Last weekend, Australia issued a warning about a possible terror attack by Islamic militants on aid workers in Aceh.

Al Qaeda-linked suicide car bombers have targeted Westerners in Indonesia three times in the past three years, most recently bombing the Australian Embassy in Jakarta in September 2004. Local and foreign governments have repeatedly warned that the militants are planning more attacks.

Several militant groups are assisting the relief efforts in Aceh, among them the Saudi-based International Islamic Relief Organization. The group is alleged to have acted as a cover for al Qaeda operations in the Philippines. Indonesian hardline groups the Laskar Mujahidin and the Islamic Defenders' Front have also set up base in Aceh.

The province is also home to a three-decade long war between secessionist rebels and the government in which more than 10,000 people have been killed. Aid work has so far been unaffected by the conflict.

Indonesia's country director for the World Food Program, Mohamed Saleheen said the number of people the agency was feeding in Aceh could rise to as many as 790,000 people in the coming months. It is currently feeding some 350,000 people.

While the WFP and the U.N. Children's Fund are fully funded, the Office for the United Nations High Commissioner for Refugees and the United Nations Development Program — both crucial to rehabilitation and reconstruction in the 11 tsunami-ravaged countries — have received 65 percent and 54 percent respectively of their emergency relief needs for the next six months, Ueki said.
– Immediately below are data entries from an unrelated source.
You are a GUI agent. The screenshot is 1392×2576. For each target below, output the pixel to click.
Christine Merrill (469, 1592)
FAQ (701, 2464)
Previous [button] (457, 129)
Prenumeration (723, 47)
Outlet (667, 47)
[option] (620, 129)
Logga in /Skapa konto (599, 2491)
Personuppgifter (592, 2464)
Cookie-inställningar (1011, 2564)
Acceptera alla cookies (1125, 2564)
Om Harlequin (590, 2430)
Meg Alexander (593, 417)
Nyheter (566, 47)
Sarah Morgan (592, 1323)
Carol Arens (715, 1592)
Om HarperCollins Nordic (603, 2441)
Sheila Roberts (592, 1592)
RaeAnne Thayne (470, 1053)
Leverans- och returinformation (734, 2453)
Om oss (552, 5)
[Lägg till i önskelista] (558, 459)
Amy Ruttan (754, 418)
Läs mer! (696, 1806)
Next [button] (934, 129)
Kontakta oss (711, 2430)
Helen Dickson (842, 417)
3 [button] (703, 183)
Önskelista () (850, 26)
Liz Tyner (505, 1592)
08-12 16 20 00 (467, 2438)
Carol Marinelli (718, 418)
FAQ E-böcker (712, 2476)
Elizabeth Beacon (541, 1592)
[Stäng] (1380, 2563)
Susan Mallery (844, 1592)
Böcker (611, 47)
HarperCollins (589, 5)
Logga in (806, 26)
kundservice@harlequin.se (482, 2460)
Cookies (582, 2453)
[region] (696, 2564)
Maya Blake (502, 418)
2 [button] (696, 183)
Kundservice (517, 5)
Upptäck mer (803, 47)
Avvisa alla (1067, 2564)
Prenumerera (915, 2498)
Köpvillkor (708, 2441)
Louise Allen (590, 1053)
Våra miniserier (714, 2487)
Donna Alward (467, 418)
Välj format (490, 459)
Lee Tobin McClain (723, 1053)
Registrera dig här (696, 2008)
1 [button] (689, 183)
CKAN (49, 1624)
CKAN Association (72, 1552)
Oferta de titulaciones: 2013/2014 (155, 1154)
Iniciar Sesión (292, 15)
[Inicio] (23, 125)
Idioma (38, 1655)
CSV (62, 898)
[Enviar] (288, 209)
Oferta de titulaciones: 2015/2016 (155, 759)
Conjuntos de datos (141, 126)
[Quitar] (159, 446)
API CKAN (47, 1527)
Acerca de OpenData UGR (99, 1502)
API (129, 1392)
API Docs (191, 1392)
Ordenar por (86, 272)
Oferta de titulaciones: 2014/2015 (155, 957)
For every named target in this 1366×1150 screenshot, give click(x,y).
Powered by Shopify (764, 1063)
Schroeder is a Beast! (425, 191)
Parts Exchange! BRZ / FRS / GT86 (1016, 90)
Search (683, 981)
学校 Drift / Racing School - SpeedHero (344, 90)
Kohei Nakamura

"There's still a very large amount of pledges yet to be paid," he said. "So far, there has been no direct impact (on operations), but we hope they will be fully funded."

U.N. data received by The Associated Press showed that the UNHCR requires $75.8 million while the UNDP needs $157 million.

Meanwhile, at a Tokyo conference, delegates studied Japan's coastal defenses and tsunami warning system, which detects underwater earthquakes, estimates their potential for generating tsunami and then gets that information quickly to residents in coastal areas through broadcasts, loudspeakers and the Internet.

"We have a tremendous resource here in Japan in dealing with tsunami at several levels," said Terry Jeggle, senior officer at U.N. International Strategy for Disaster Reduction, which is coordinating efforts to set up a warning system in southern Asia.

The number of dead and missing in the tsunami disaster continues to vary widely due to multiple agencies in some countries reporting different figures. In Indonesia, which accounts of about three-quarters of the victims, two different government agencies variously report the number of dead as 123,597 and 127,414, with between 113,937 and 116,368 missing. In Sri Lanka, the death toll ranges from 31,003 to 38,195, with about 5,000 listed as missing.